• **Directions for this task**
Your output should consist of every record, copied exactly.

Top of Data extracts

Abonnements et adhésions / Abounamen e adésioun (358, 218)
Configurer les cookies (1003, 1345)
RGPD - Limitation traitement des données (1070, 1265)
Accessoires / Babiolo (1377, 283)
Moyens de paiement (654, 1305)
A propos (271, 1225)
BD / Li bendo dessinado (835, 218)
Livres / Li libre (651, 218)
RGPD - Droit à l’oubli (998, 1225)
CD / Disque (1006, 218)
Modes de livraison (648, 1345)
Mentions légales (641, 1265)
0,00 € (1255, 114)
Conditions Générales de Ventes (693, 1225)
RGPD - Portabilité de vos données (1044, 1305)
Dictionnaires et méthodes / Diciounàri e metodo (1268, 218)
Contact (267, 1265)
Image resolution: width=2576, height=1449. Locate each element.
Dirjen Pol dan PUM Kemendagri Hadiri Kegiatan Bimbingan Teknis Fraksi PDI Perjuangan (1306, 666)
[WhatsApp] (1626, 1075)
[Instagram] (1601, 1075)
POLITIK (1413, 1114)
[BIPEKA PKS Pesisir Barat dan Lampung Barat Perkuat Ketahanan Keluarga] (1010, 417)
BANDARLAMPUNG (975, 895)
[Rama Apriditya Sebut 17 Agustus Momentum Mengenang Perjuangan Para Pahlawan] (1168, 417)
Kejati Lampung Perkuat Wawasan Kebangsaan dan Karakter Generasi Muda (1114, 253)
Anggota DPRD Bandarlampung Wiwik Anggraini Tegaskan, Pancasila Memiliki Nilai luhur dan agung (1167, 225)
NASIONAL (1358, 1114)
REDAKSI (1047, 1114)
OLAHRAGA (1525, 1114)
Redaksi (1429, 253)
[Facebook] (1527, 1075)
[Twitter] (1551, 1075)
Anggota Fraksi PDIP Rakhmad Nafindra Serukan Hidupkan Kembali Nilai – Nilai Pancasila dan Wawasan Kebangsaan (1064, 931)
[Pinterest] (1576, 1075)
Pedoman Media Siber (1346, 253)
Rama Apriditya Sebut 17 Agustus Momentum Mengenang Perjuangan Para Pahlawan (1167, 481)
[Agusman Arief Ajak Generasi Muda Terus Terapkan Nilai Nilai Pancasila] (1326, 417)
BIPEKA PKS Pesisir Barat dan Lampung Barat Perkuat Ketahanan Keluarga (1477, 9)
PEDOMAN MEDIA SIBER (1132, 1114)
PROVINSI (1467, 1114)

Bottom of Data extracts

• **Answer space**
Abonnements et adhésions / Abounamen e adésioun (358, 218)
Configurer les cookies (1003, 1345)
RGPD - Limitation traitement des données (1070, 1265)
Accessoires / Babiolo (1377, 283)
Moyens de paiement (654, 1305)
A propos (271, 1225)
BD / Li bendo dessinado (835, 218)
Livres / Li libre (651, 218)
RGPD - Droit à l’oubli (998, 1225)
CD / Disque (1006, 218)
Modes de livraison (648, 1345)
Mentions légales (641, 1265)
0,00 € (1255, 114)
Conditions Générales de Ventes (693, 1225)
RGPD - Portabilité de vos données (1044, 1305)
Dictionnaires et méthodes / Diciounàri e metodo (1268, 218)
Contact (267, 1265)
Image resolution: width=2576, height=1449. Locate each element.
Dirjen Pol dan PUM Kemendagri Hadiri Kegiatan Bimbingan Teknis Fraksi PDI Perjuangan (1306, 666)
[WhatsApp] (1626, 1075)
[Instagram] (1601, 1075)
POLITIK (1413, 1114)
[BIPEKA PKS Pesisir Barat dan Lampung Barat Perkuat Ketahanan Keluarga] (1010, 417)
BANDARLAMPUNG (975, 895)
[Rama Apriditya Sebut 17 Agustus Momentum Mengenang Perjuangan Para Pahlawan] (1168, 417)
Kejati Lampung Perkuat Wawasan Kebangsaan dan Karakter Generasi Muda (1114, 253)
Anggota DPRD Bandarlampung Wiwik Anggraini Tegaskan, Pancasila Memiliki Nilai luhur dan agung (1167, 225)
NASIONAL (1358, 1114)
REDAKSI (1047, 1114)
OLAHRAGA (1525, 1114)
Redaksi (1429, 253)
[Facebook] (1527, 1075)
[Twitter] (1551, 1075)
Anggota Fraksi PDIP Rakhmad Nafindra Serukan Hidupkan Kembali Nilai – Nilai Pancasila dan Wawasan Kebangsaan (1064, 931)
[Pinterest] (1576, 1075)
Pedoman Media Siber (1346, 253)
Rama Apriditya Sebut 17 Agustus Momentum Mengenang Perjuangan Para Pahlawan (1167, 481)
[Agusman Arief Ajak Generasi Muda Terus Terapkan Nilai Nilai Pancasila] (1326, 417)
BIPEKA PKS Pesisir Barat dan Lampung Barat Perkuat Ketahanan Keluarga (1477, 9)
PEDOMAN MEDIA SIBER (1132, 1114)
PROVINSI (1467, 1114)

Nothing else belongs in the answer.